My memory and my heart keep a special story about each of my three brothers.
My oldest brother, Jack, five years older than me, took me on an exciting snow sled ride when I was barely old enough to trudge through the deep, deep snow we relished for “Submarine Hill” sled riding.
Climbing over a fence between the neighbors’ and our house, then what seemed a forever hill down and back up through backyards, Jackie and I finally arrived at the fire keeping the neighborhood kids warm at the top of Submarine Hill. One of them burned holes in new boots for Christmas while toasting his toes!
Soon, I was in a sled train, riding snuggly in front of my big brother on his sled. Older neighborhood boys had built ramps into the wonderful long ride down Submarine Hill. It was where all the neighborhood kids came to sled ride.
On this first exciting outing with my brother, the tied together sleds didn’t make it far before everyone was entangled in turned-over, off-course sled cars! My brother was frantically checking to see if I was OK, and, I remember letting him know I was ready to go again!
My brother Bob, three years older than me, was such a tease when we were growing up.
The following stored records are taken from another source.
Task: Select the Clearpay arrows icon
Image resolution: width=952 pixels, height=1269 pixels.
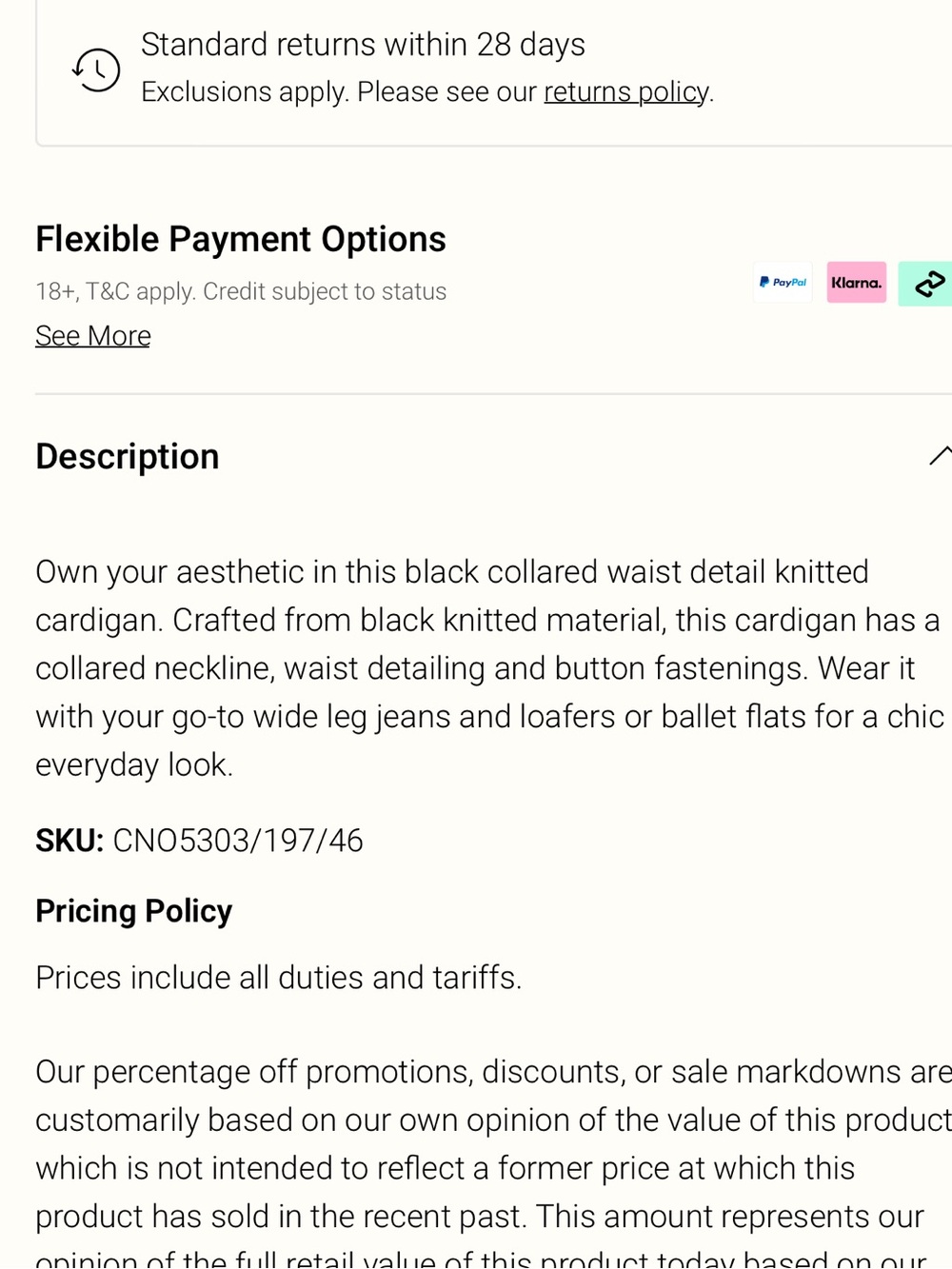Action: tap(925, 284)
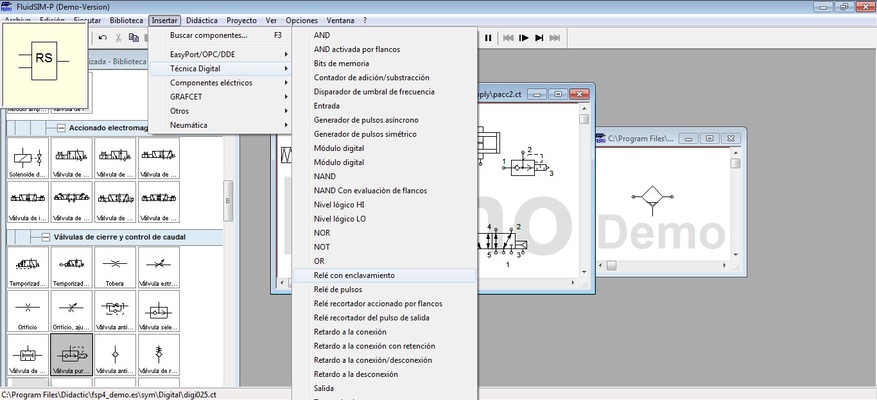Pick the Tobera nozzle component
The height and width of the screenshot is (400, 877).
point(115,267)
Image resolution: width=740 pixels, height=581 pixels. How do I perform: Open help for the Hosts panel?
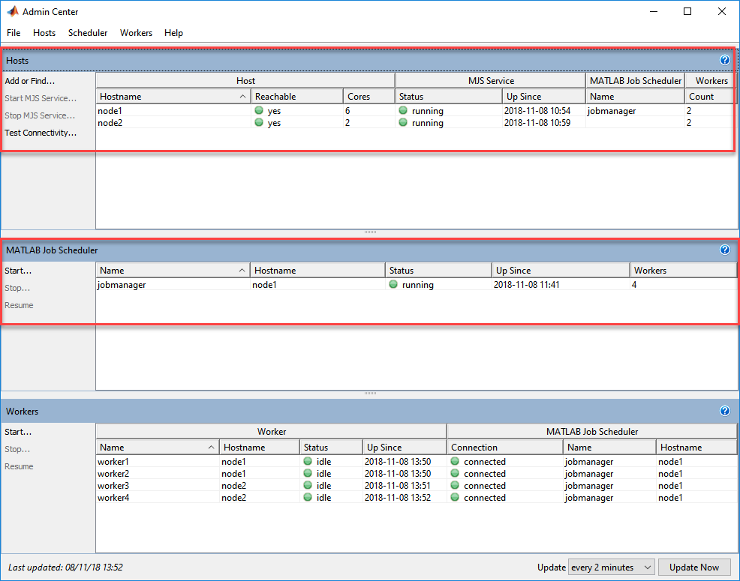coord(725,61)
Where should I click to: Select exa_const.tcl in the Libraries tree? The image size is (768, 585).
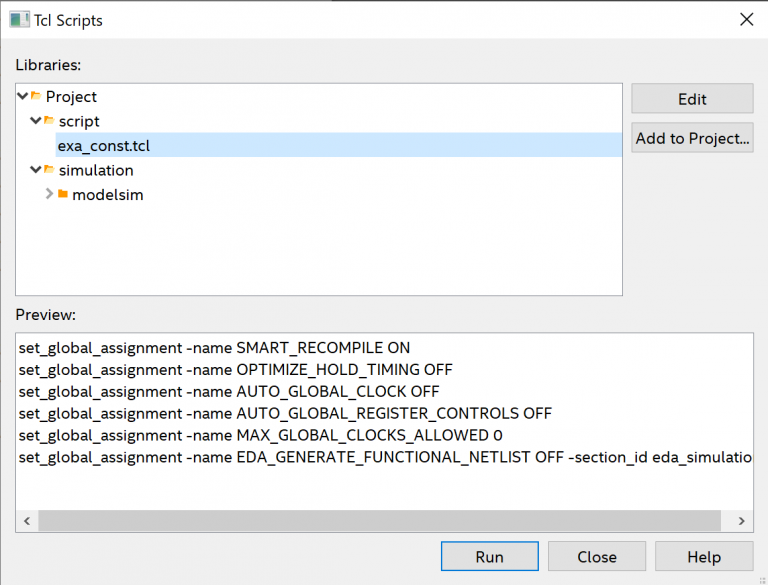104,146
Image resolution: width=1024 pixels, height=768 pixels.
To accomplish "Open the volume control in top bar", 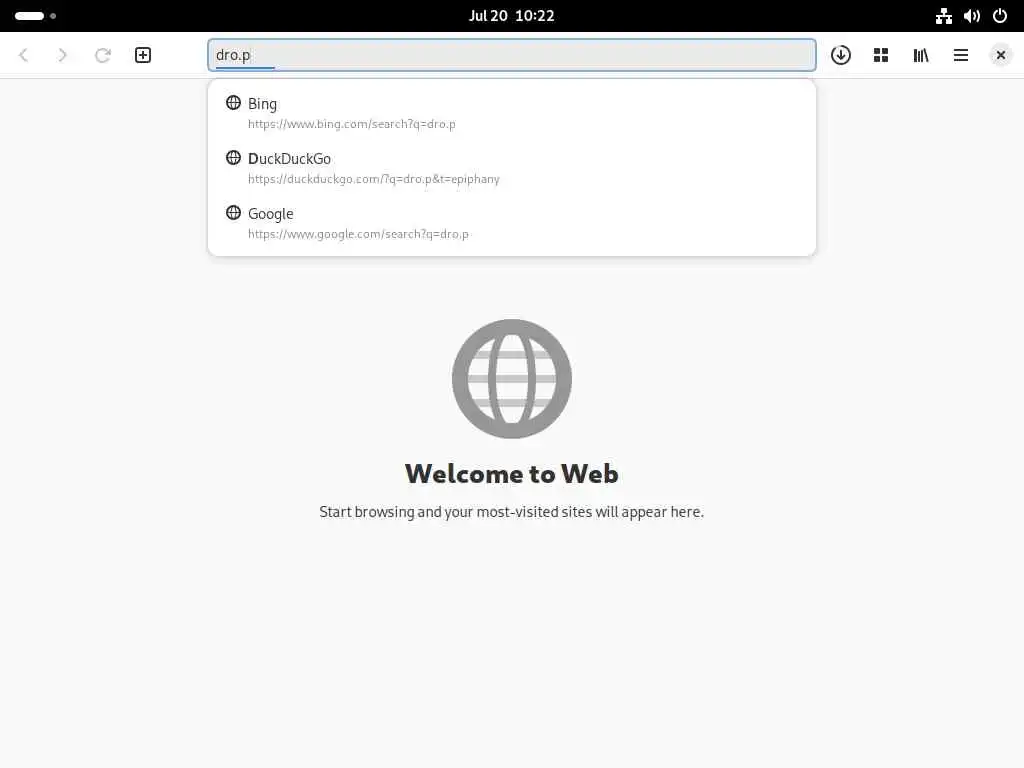I will pos(972,16).
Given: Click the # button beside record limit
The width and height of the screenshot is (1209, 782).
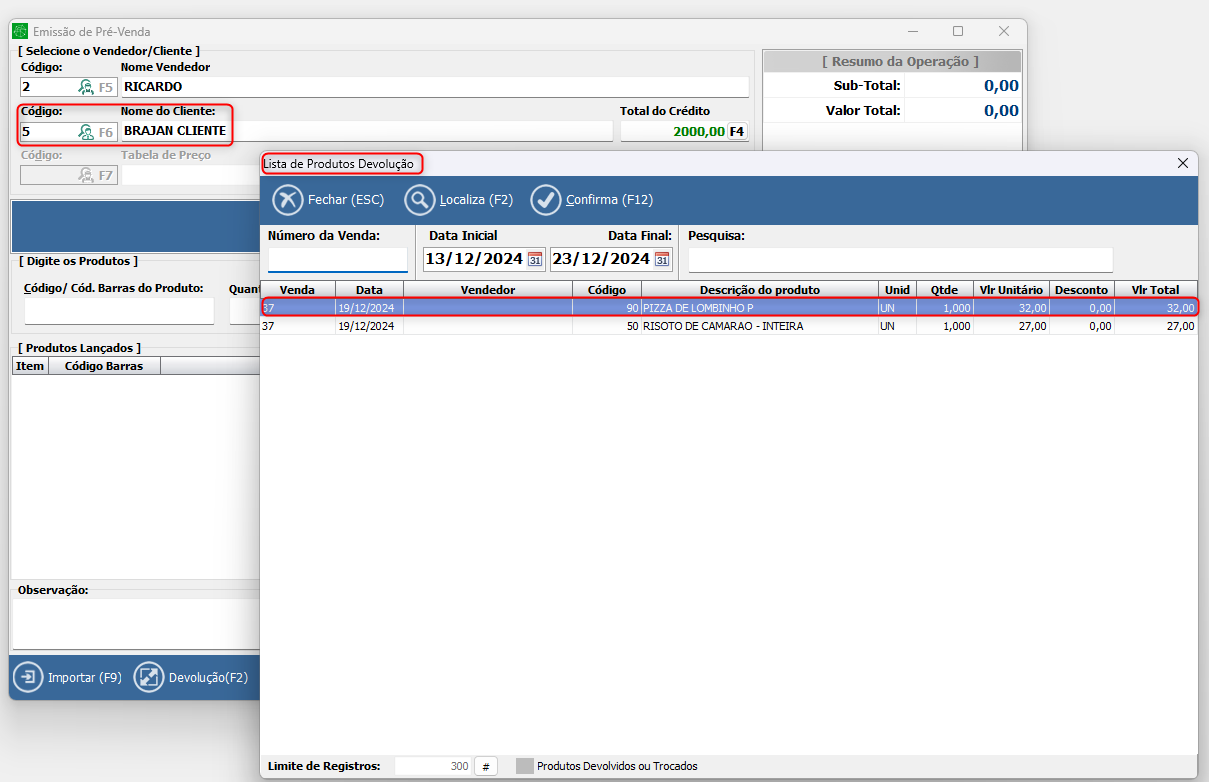Looking at the screenshot, I should point(485,766).
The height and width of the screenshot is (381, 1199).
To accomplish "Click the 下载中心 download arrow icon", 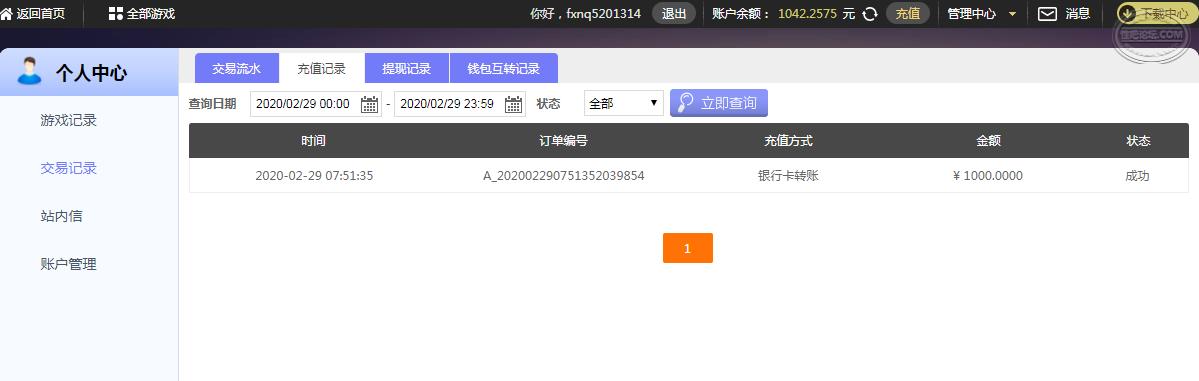I will 1127,14.
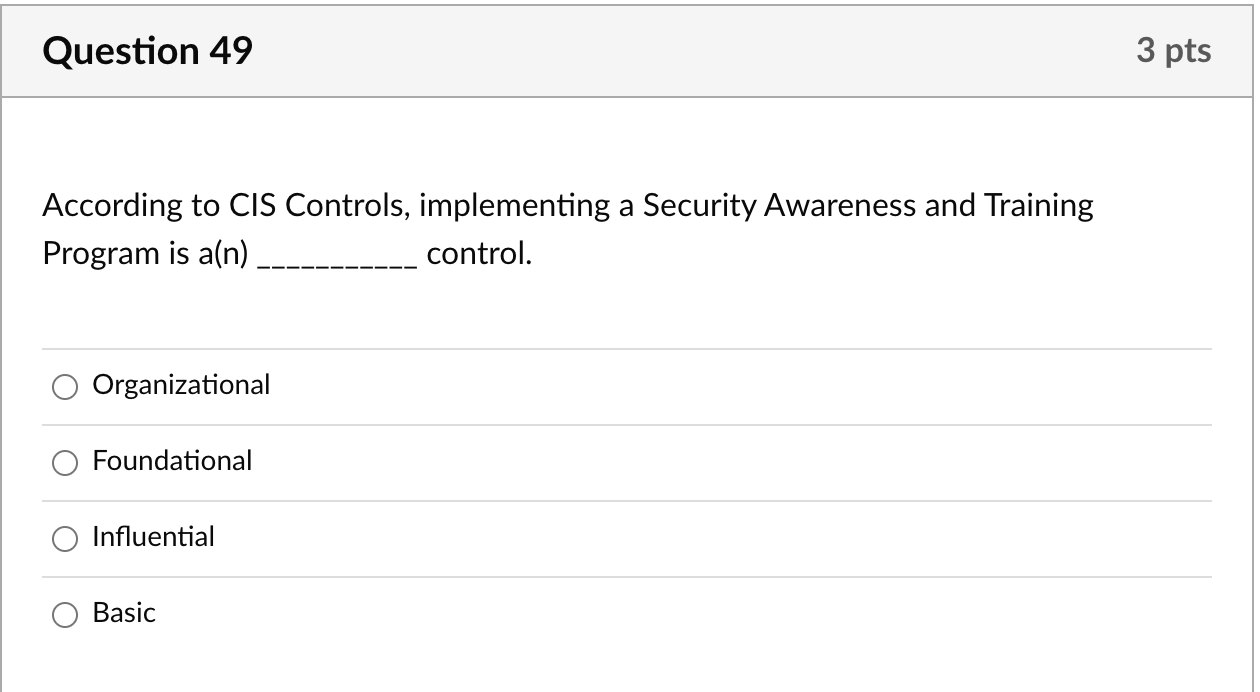This screenshot has height=692, width=1260.
Task: Click the word "control." after the blank
Action: coord(479,255)
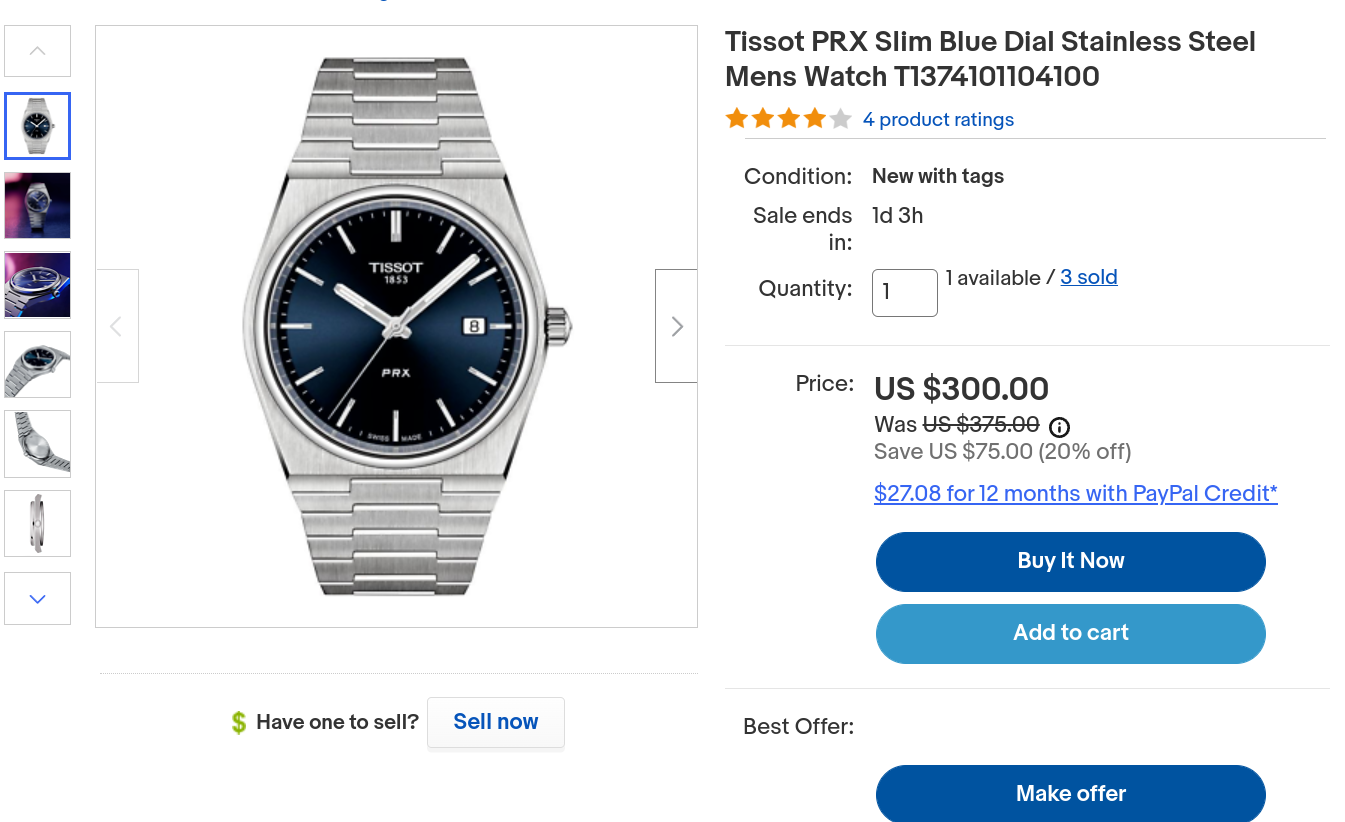This screenshot has width=1345, height=822.
Task: Open the PayPal Credit financing link
Action: (x=1075, y=494)
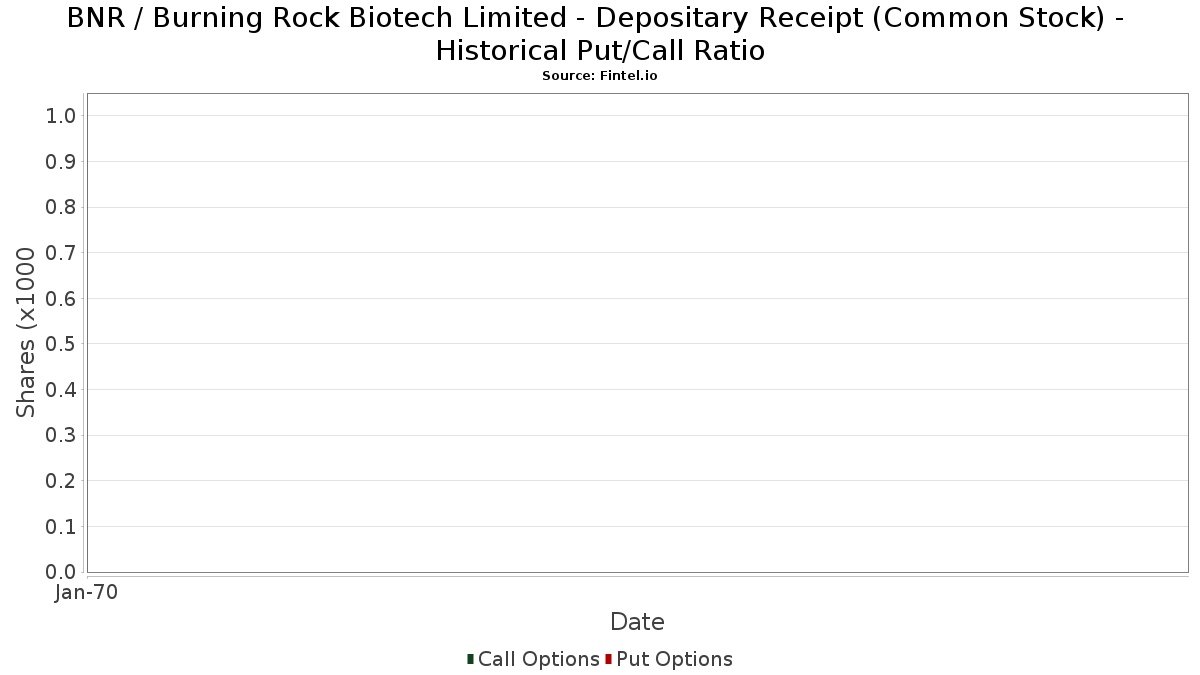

Years later, he told me what an easy touch I was … I spent many years in my crying place on a far side of our home, licking my wounds from a constant Bobby teasing! Our Dad teased Bob back by calling him Teaser the Mouse, a character on a local puppeteer’s TV show. The fondest memory of Bobby when we were kids was him pretending to eat my mud pies prepared at our backyard swing set.
And finally, my baby brother, Jerry Dean. He is actually two years older than me. He taught me how to climb trees! We had a giant willow tree with big stair step branches in our backyard, over the swingset. A walk from top of the slide across and above the swings plus a double-hand reach to one of those ladder like branches with a swing over to the big branch we could stand on and from there a great climb up and up into the branches that rose above us. We lost Jerry in 2022. I miss him.
I am remembering my brothers and, in particular Jerry or “Feaner” as he became known when one of my younger sisters mispronounced his middle name, Dean, for James Dean, of course!